La constante historique du refus du modernisme artistique
La polémique sur l’art contemporain, une particularité française, ouverte au début des années 90 par la revue Esprit, a atteint un sommet avec l’article de Jean Baudrillard du 20 mai 1996 (Libération) dans lequel le philosophe déclarait l’art contemporain « nul » et se moquait de ceux « qui n’ont pas compris qu’il n’y avait rien à comprendre ». Là, en effet, était la question. Baudrillard précisait quelques jours plus tard, à propos du seul artiste cité dans son texte que « si je fais de Warhol un point de repère, c’est qu’il est hors des limites de l’art… » Ce reproche était particulièrement significatif d’une méconnaissance de l’histoire de l’art, constituée des innovations formelles par lesquelles les plus grands artistes ont précisément franchi les limites convenues de l’art en leur temps, rencontrant de ce fait l’incompréhension (et par conséquent l’hostilité) de la plupart de leurs contemporains. Qu’il suffise de rappeler trois exemples célèbres : ceux de Tintoret, Manet et Picasso.
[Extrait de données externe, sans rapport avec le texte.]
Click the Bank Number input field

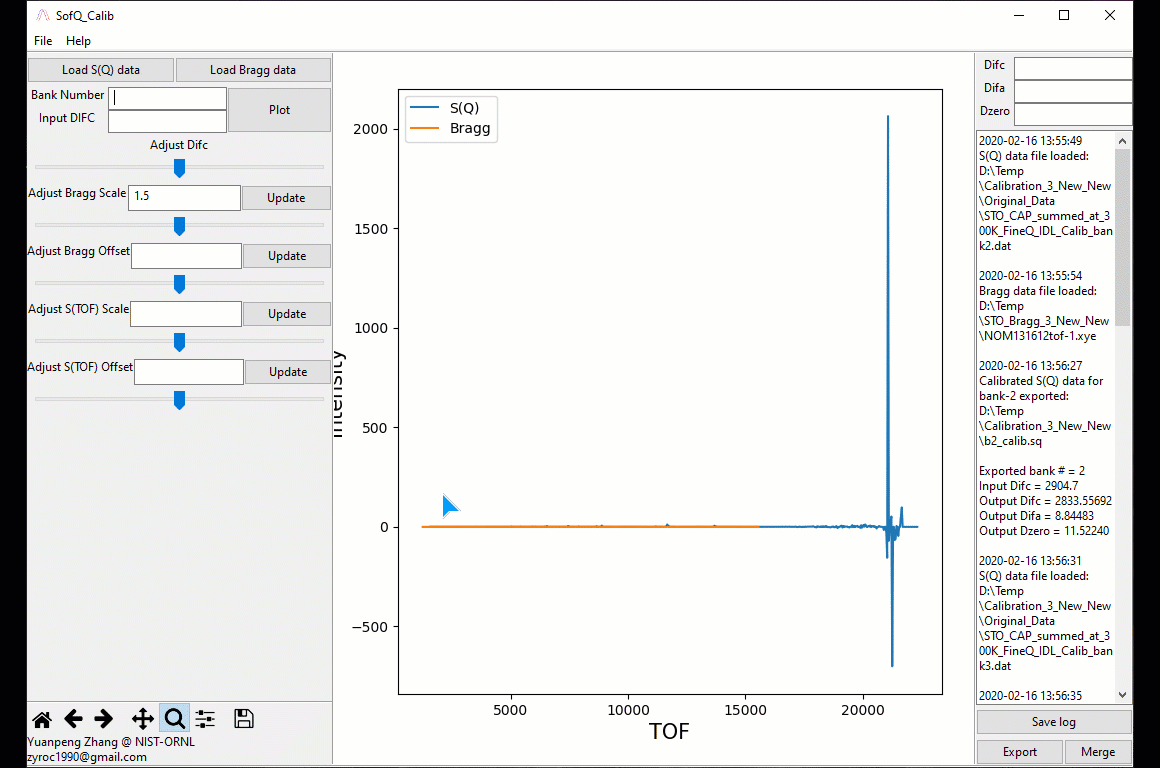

Quand on ne comprend pas une œuvre, on la trouve laide
Le Miracle de l’Esclave, présenté par Tintoret aux Vénitiens en 1548, déclenche un scandale alors qu’il a respecté, croit-il, toutes les prescriptions du classicisme selon Titien. Mais, comme l’a admirablement observé Jean-Paul Sartre, Tintoret, en faisant subir les effets de la pesanteur à un personnage céleste alors que l’idée même de pesanteur est inimaginable de son temps, a commis une faute impardonnable. Certains Vénitiens rient, beaucoup sont en colère sans savoir pourquoi : ils ne peuvent dire ce qui les dérange, mais ils sentent bien que, dans ce tableau apparemment si bien ordonné, quelque chose ne va pas, qu’ils nomment laideur. Ainsi, observe Sartre, « la Laideur n’est pas la pure apparence sensible du désordre : c’est celle de l’ordre au contraire, en tant qu’il est rongé par un désordre plus ou moins caché. »
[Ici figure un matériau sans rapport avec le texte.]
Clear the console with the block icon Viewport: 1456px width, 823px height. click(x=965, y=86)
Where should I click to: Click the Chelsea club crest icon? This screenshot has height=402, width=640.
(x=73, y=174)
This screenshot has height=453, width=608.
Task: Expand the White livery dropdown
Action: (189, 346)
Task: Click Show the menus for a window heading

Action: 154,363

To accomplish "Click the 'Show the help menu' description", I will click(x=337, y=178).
L’artiste novateur ne sait pas toujours ce qu’il fait
Un plus de trois siècles plus tard, le peintre Edouard Manet déclenche à son tour un scandale avec un seul tableau, Olympia (1863, admis au Salon officiel en 1865), ce qui l’étonne, puisqu’il sait qu’il a peint un chef d’œuvre, mais sans pouvoir élucider les raisons de son rejet. Ainsi que l’ont vu Georges Bataille (Manet, Skira/Flammarion, 1955-1983) et Pierre Daix (L’Aveuglement devant la peinture, Gallimard, 1971), la source du scandale est à chercher dans la peinture proprement dite. Lorsqu’il peint Victorine Meurent, son modèle favori, Manet produit du réalisme sans volonté d’en faire, car sa vocation est de réaliser des tableaux sans autre justification que la peinture elle-même. En un mot, il y a scandale parce que Manet, fou de peinture, ne peint que la chose à peindre en oubliant d’y ajouter une histoire, fût-elle ténue, comme dans n’importe quelle scène de genre classique.